# Gable-end drip-edge when fascia has molding at top?



## MattyJ (Oct 19, 2012)

Folks, I'm a novice DIY'er replacing the roof on my shed and want to match the house. From what I've read most articles say to install drip edge on all all four edges, but my house does not have any flashing on the gable ends due to the fascia having molding at the top. 

Is there another technique to keep rain from penetrating under the shingles on the gable ends? If not, should I match the house anyway and assume it's no big deal?

Thanks,

Matt


----------



## joecaption (Nov 30, 2011)

Not sure how anyone could suggect how to do it with at least a picture of what you have.


----------



## markore (Feb 2, 2013)

Use gutter apron instead of drip edge on the eaves if there will be gutter attached to your shed. 

For the gable rakes you can use ODE (overhanging drip edge), undersill trim or C style drip edge if applying facia, or stick with the shingle molding you have now. Many good roofers do use the ice and water shield on gable rakes but prefer the gables unadorned unless the roofing material is so floppy as to require ODE lip for support.

See this discussion: http://www.roofingtalk.com/f6/drip-edge-333/


----------



## PatChap (Nov 17, 2012)

Overhang the gable ends a little extra, it'll be fine.

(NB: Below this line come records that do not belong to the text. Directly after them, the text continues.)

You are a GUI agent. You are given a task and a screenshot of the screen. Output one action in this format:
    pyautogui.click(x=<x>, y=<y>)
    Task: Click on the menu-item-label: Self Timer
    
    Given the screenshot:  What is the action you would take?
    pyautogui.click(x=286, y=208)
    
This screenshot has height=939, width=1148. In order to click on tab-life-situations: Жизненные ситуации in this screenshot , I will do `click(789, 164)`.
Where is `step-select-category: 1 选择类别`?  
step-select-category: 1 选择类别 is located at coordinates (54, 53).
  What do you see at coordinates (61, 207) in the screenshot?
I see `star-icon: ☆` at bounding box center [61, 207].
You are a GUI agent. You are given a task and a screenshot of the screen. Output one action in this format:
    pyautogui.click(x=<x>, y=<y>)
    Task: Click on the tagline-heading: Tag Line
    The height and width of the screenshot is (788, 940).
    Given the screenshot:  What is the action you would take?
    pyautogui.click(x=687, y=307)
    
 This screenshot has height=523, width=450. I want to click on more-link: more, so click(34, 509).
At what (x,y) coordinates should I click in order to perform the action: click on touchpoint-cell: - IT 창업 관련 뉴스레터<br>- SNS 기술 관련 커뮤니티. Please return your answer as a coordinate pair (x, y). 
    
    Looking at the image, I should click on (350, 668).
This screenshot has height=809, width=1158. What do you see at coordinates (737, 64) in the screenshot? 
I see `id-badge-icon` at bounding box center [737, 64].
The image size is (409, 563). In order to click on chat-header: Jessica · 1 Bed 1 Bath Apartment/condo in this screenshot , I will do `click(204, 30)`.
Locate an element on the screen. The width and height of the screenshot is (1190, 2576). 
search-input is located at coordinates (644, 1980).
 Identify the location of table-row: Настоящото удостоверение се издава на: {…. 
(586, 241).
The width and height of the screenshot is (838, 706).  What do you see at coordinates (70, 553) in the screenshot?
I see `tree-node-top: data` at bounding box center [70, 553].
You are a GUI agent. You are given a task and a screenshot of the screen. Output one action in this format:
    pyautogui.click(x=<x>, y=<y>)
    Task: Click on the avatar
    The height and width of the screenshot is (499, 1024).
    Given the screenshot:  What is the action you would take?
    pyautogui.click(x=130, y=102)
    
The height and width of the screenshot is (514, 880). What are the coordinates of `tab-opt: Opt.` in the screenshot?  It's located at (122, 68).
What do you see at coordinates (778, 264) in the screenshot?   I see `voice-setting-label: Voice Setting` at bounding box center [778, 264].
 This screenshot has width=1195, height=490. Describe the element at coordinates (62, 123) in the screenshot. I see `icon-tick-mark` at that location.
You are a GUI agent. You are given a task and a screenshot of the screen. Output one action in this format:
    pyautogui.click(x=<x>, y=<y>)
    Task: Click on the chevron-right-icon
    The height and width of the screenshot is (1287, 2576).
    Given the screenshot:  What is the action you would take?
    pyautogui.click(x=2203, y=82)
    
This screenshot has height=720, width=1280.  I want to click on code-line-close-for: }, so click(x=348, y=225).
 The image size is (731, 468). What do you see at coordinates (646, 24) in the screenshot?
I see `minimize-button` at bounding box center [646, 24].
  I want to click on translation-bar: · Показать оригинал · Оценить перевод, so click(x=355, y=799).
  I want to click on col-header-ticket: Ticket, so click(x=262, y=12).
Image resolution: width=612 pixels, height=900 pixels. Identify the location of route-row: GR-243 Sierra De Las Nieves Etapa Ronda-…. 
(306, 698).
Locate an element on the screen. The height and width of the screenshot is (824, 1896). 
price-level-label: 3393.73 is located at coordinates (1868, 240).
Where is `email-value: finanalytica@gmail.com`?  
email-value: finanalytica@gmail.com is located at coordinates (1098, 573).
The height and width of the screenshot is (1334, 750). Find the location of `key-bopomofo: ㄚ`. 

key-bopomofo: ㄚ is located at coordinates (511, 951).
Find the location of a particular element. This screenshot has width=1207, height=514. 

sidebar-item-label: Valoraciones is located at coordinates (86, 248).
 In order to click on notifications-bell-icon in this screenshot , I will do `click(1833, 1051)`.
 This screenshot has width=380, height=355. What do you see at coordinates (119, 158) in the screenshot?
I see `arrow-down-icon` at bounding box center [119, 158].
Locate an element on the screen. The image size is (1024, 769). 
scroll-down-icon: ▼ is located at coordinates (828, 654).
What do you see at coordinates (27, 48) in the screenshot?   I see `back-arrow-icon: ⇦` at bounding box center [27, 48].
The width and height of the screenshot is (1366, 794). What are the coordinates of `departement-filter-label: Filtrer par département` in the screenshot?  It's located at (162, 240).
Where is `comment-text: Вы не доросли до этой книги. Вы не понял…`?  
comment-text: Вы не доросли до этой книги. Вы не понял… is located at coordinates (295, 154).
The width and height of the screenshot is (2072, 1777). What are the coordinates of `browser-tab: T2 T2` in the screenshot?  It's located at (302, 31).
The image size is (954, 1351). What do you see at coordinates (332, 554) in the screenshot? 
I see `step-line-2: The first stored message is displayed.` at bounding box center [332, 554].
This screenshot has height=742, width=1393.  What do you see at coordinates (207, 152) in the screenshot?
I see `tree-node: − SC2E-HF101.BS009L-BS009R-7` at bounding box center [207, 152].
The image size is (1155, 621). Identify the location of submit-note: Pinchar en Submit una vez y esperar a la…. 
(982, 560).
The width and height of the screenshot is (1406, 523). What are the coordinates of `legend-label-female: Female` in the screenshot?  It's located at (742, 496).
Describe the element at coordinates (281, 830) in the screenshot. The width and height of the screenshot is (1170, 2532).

With no drip edge we do 1 1/4", using a Roofing nail as our gauge


----------



## markore (Feb 2, 2013)

Can edit my post anymore so I will follow up. 

Just heard from jaydee in another forum: 



> C-style dip edge is used for lay over shingling.
> it covers the first layer of shines and up to drip edge


In your case, if you are tearing off the existing roofing, you can go with the suggestion to just run the shingles a little long on the gable rakes since you already have shingle molding up.

In order to do a different type of edging you usually have to remove the shingle molding and then fill all the nail holes or wrap in metal. (more trouble than it's worth for a shed) A lot of people like the gable rakes unadorned or with the shingle mold and don't think overhanging drip edge is necessary on rakes at all as long as you run the shingles out like the other poster mentioned.


----------